Visit #4: The Outtake

The nurse checked my vitals, drew some blood and we bantered about the austerity of the sex study room. "They should at least have a candle in here," she said. After I'd had the blood taken and the nurse and I had discussed design possibilities for the room, the tester came back in to ask me if I'd had any side effects. All I'd really noticed was that I felt a little flushed the second time.
     She seemed satisfied, but I wasn't. There are worse ways to spend two evenings of one's life than in a university building being paid to watch lousy porn, one's vagina nestled snugly in the hands of science, but still, I felt a little cheated. Emotionally, it was like a "too much, too soon" romance. After all, who else but an over-inquisitive lover would ask so many questions about my sexual history and tendencies? Who else would be so interested in how often my vaginal muscles contracted in a given two-hour period? But one minute I'm being deluged with attention and probes and tests, free to fantasize about being discovered as the most sexual being on earth and recruited into some sexual intelligence agency, or at least being impregnated by aliens; the next I'm standing on the steps with a check in my hand and a stash of smelly Surgilube in my bag.

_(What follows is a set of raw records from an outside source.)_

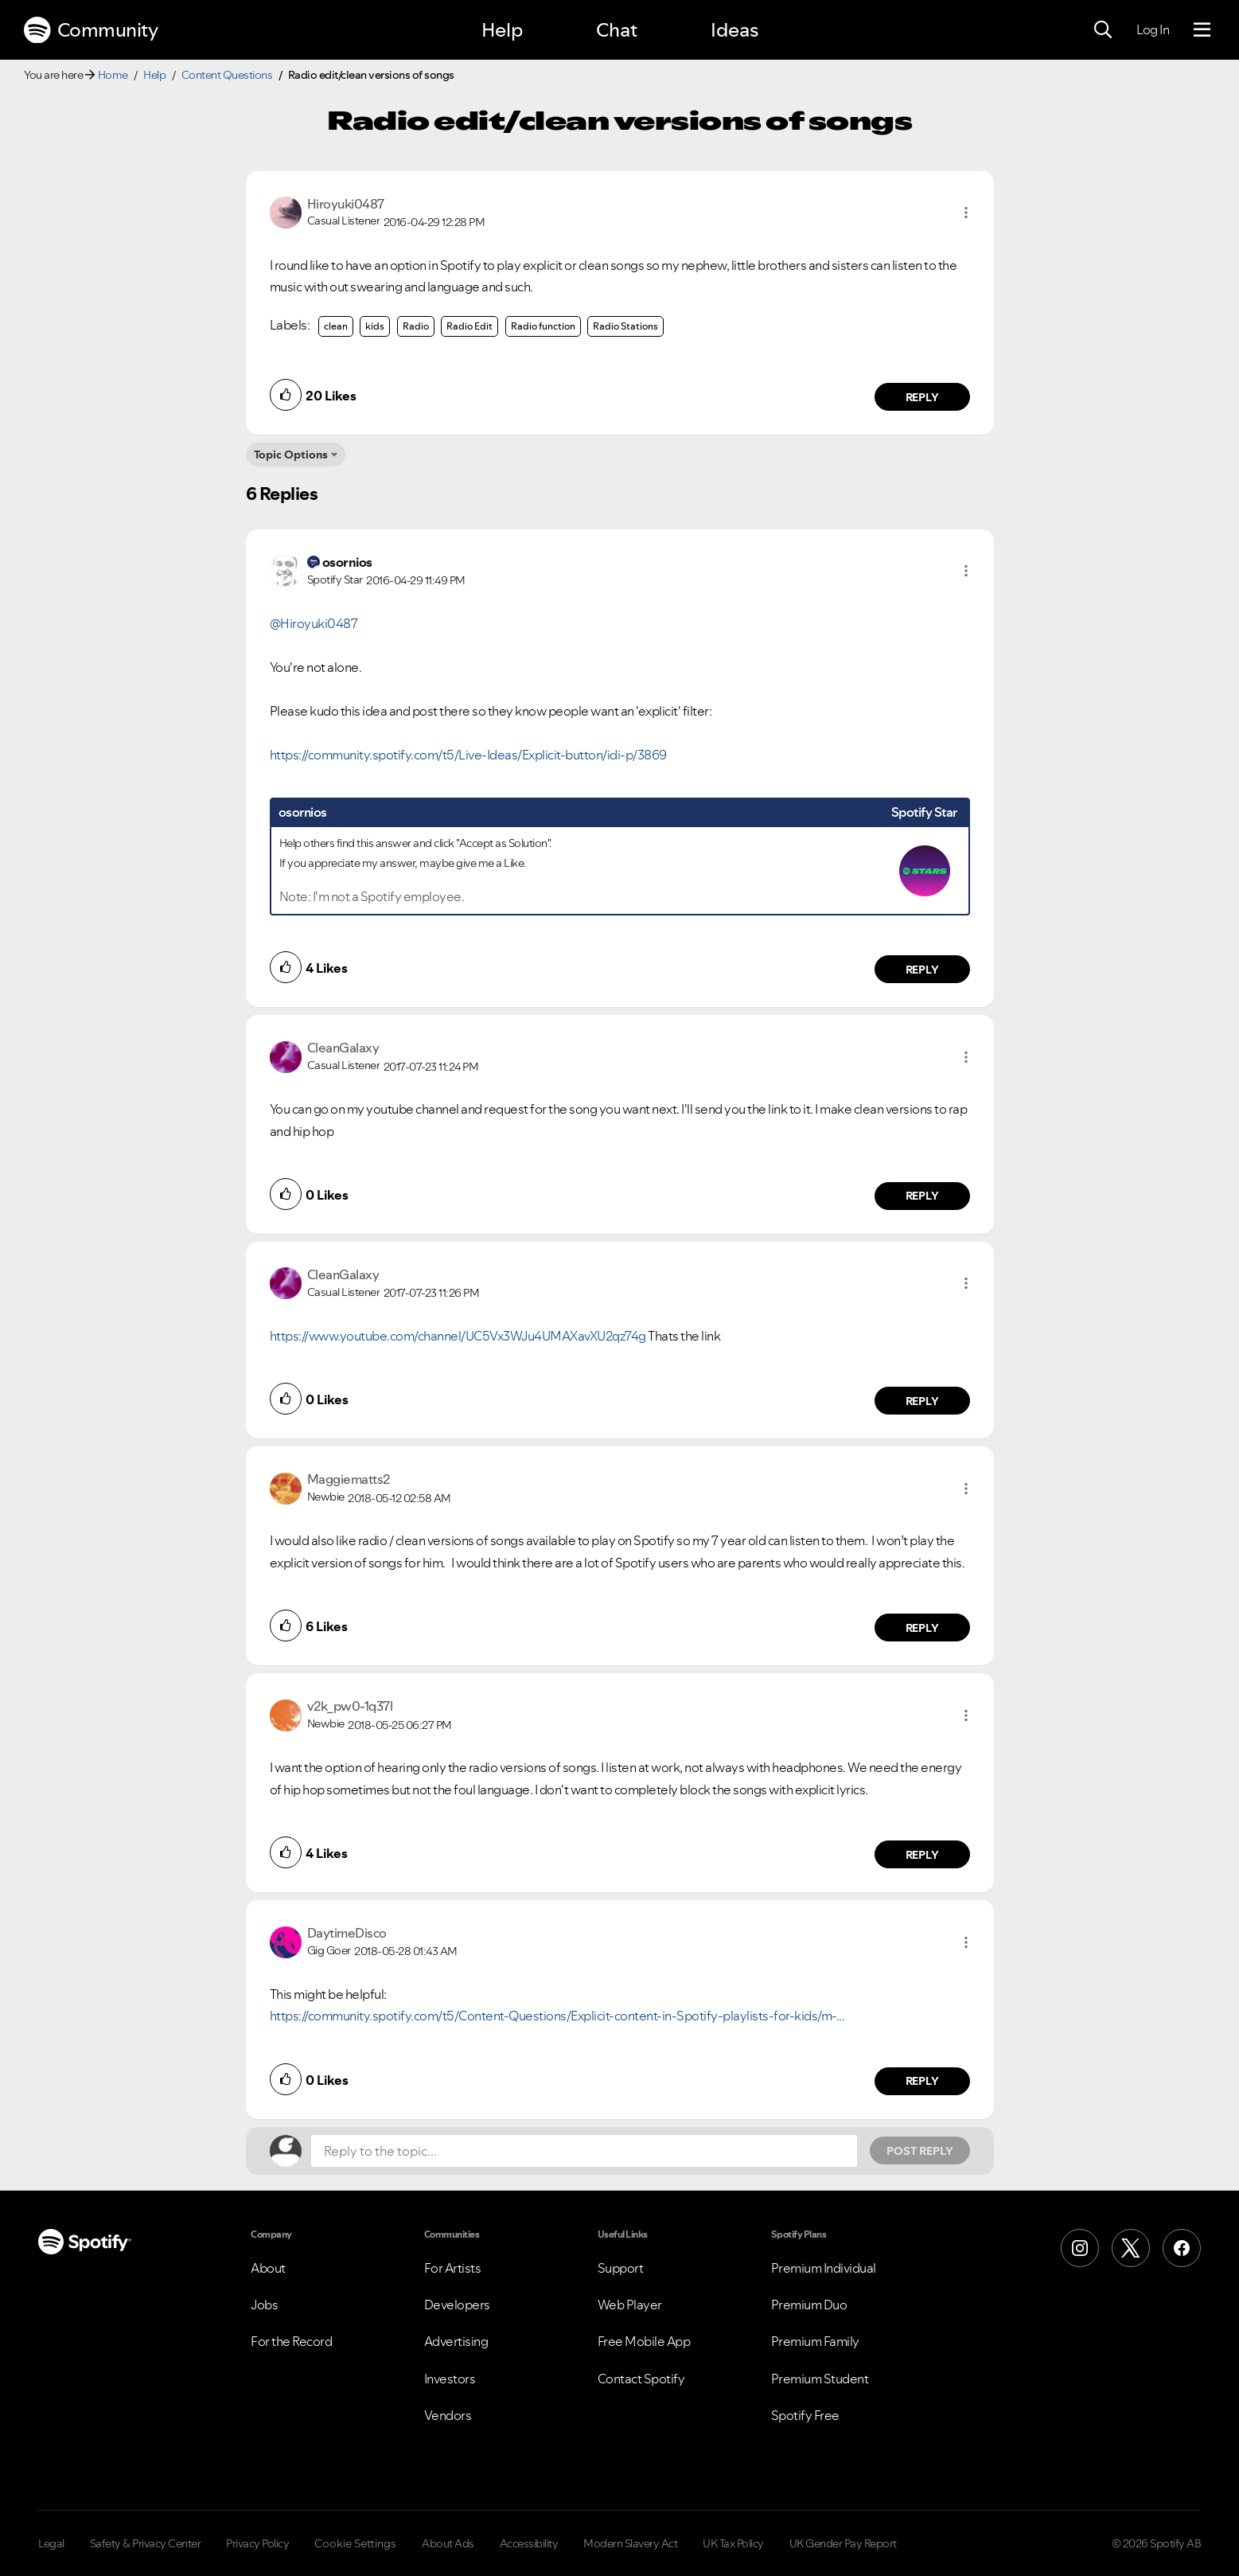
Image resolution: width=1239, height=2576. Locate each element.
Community (91, 30)
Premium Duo (809, 2304)
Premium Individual (823, 2268)
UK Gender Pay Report (843, 2543)
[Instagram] (1080, 2248)
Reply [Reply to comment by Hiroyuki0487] (922, 397)
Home (113, 75)
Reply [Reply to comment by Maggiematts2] (922, 1628)
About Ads (448, 2543)
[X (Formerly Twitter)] (1131, 2248)
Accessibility (529, 2543)
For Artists (452, 2268)
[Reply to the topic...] (584, 2151)
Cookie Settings (355, 2543)
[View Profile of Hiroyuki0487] (345, 204)
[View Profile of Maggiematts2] (348, 1479)
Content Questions (227, 75)
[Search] (1102, 30)
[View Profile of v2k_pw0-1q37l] (350, 1706)
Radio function (543, 326)
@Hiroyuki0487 (314, 623)
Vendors (448, 2415)
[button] (966, 212)
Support (621, 2268)
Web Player (630, 2304)
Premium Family (815, 2341)
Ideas (734, 30)
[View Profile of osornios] (347, 562)
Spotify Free (805, 2415)
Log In (1152, 29)
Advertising (456, 2341)
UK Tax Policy (733, 2543)
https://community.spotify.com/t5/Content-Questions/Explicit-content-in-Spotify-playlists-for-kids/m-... (557, 2015)
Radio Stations (625, 326)
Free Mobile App (644, 2341)
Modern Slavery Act (630, 2543)
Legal (51, 2543)
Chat (616, 30)
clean (336, 326)
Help (502, 30)
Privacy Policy (257, 2543)
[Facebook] (1182, 2248)
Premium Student (820, 2378)
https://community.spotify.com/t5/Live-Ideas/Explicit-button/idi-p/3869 (468, 754)
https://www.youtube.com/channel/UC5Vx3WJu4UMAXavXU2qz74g (458, 1336)
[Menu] (1202, 30)
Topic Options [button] (291, 455)
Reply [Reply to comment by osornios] (922, 970)
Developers (457, 2304)
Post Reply (919, 2151)
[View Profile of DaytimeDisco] (347, 1933)
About (268, 2268)
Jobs (264, 2304)
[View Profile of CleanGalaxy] (343, 1047)
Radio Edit (469, 326)
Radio (416, 326)
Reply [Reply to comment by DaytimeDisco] (922, 2081)
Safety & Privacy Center (145, 2543)
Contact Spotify (641, 2378)
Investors (450, 2378)
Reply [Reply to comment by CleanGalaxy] (922, 1196)
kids (374, 326)
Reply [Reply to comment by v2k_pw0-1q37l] (922, 1855)
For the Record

     And from a more detached, clinical perspective, what exactly do they think they're measuring, anyway? I can't help but think that if I'd wanted to I could have thought sexy thoughts at any point and started having sexual responses irrelevant to the drug, porn or situation. Let's face it, female sexual arousal isn't as simple as men's (if it goes up, the drug works, if it doesn't, it doesn't). I wasn't turned on, at least not in the way it appeared I was supposed to be. Being stoically passive in the face of such invasive psychological and physical probing was hard. Being emotionally passive and aroused at the same time proved pretty much impossible. Drug or no drug, it was only when I started eroticizing the clinical setting that I felt anything like arousal. More power to the drug companies for trying to find something that will help sexually dysfunctional women, but what it is they're learning from this process, surreally replete as it is with supple Monet haystacks, informative videos on feline science and European pornography, doesn't seem like anything that's going to coax the female orgasm out of its scientific hinterland, far from the medicine cabinets of America.